PROBLEM DETAILS -
Retype, exactly as written, every line from the one containing "This screenshot has height=591, width=1600." through the last line of the records below, both included; skip the pictures.

(Beginning of RECORDS SUPPLIED)

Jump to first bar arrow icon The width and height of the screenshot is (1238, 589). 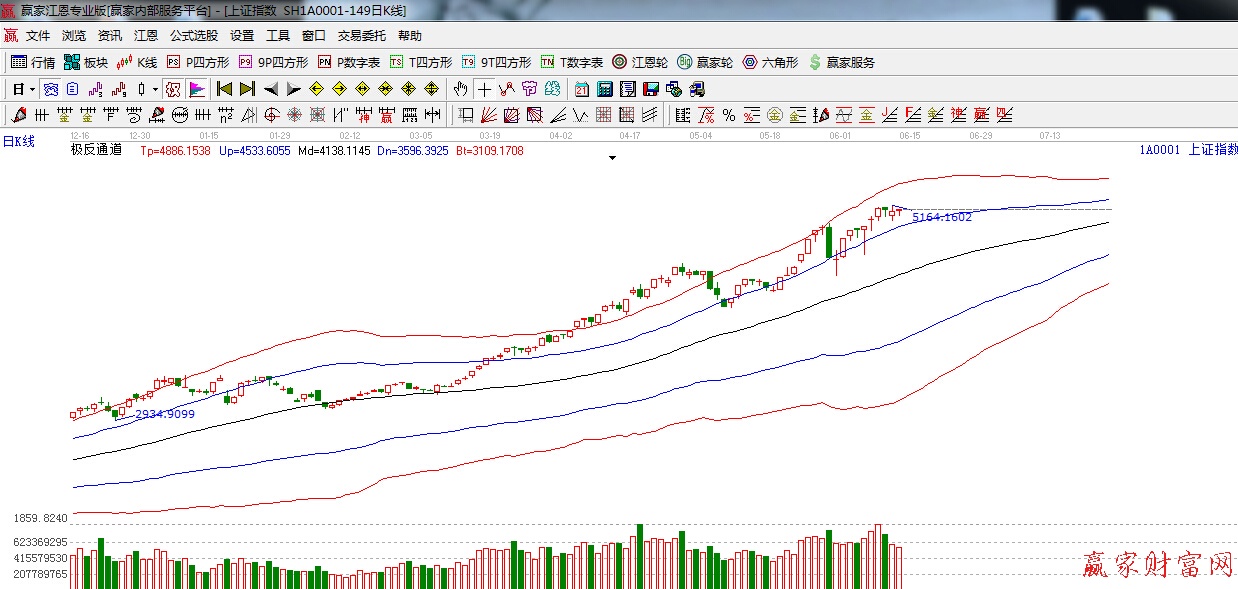pos(224,89)
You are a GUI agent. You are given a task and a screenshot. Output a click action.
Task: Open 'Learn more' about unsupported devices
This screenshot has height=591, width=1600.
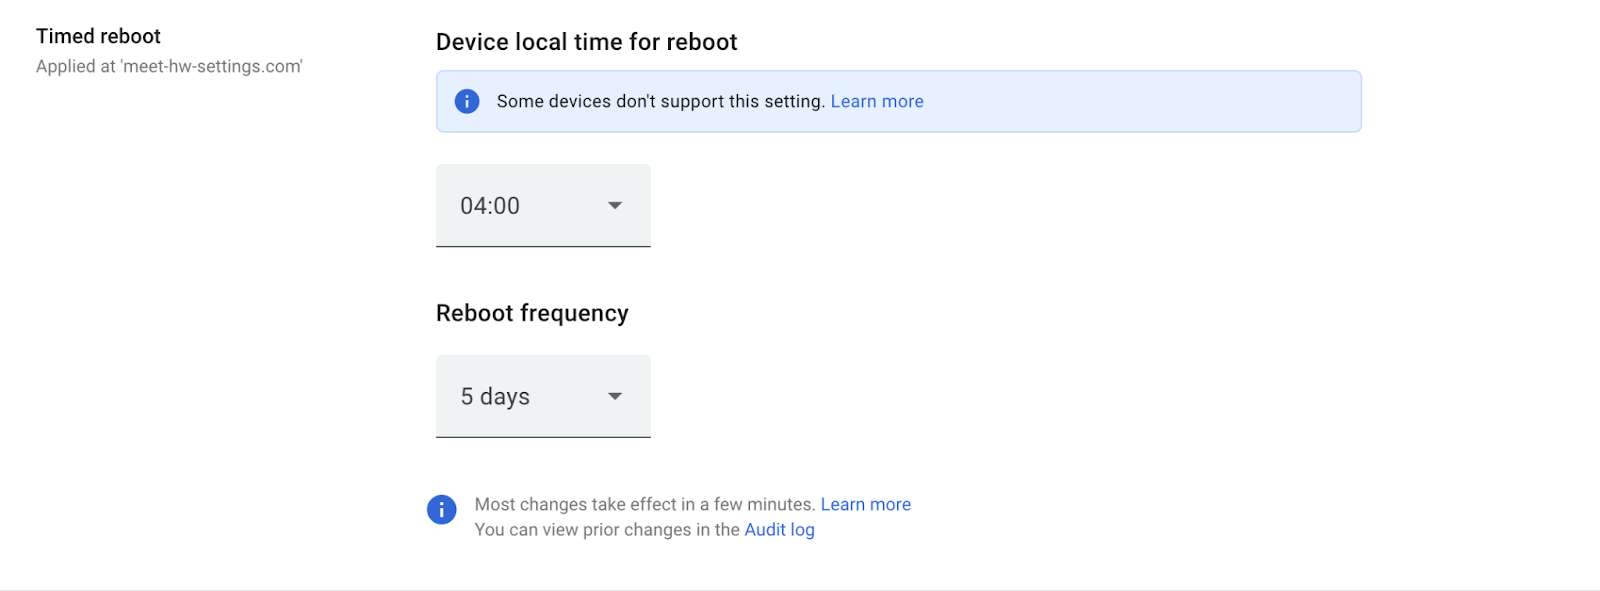tap(877, 101)

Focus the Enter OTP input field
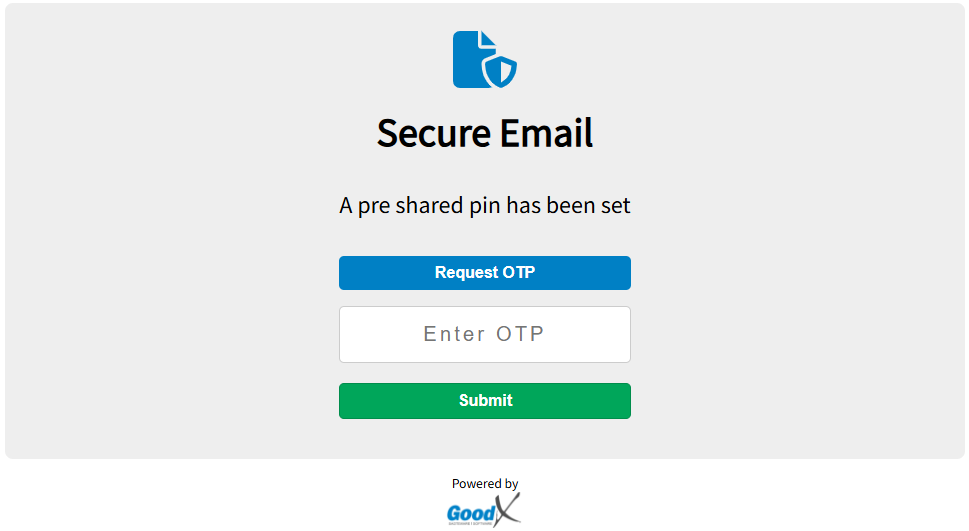pyautogui.click(x=484, y=334)
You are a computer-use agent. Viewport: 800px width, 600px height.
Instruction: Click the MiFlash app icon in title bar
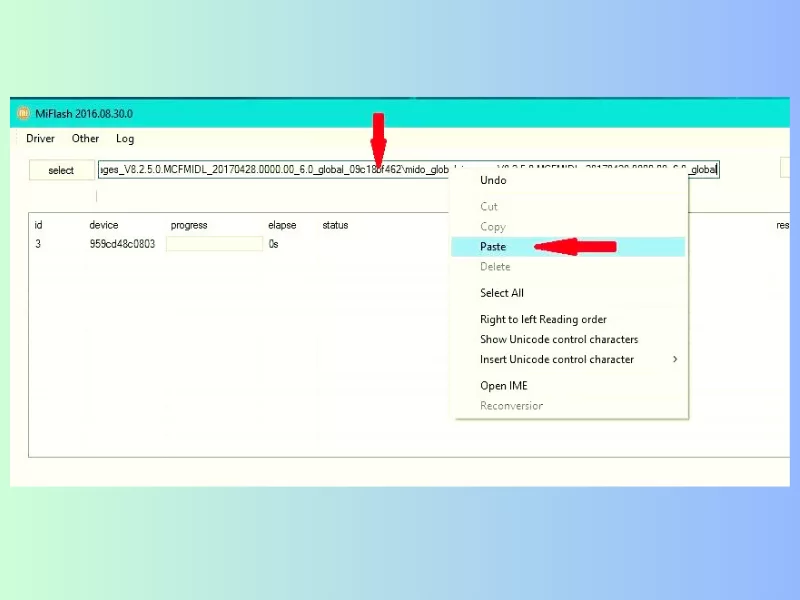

(End of RECORDS SUPPLIED)

EXPECTED ANSWER -
This screenshot has height=591, width=1600.
tap(877, 101)

Focus the Enter OTP input field
pyautogui.click(x=484, y=334)
You are a computer-use agent. Viewport: 800px width, 600px height.
Instruction: Click the MiFlash app icon in title bar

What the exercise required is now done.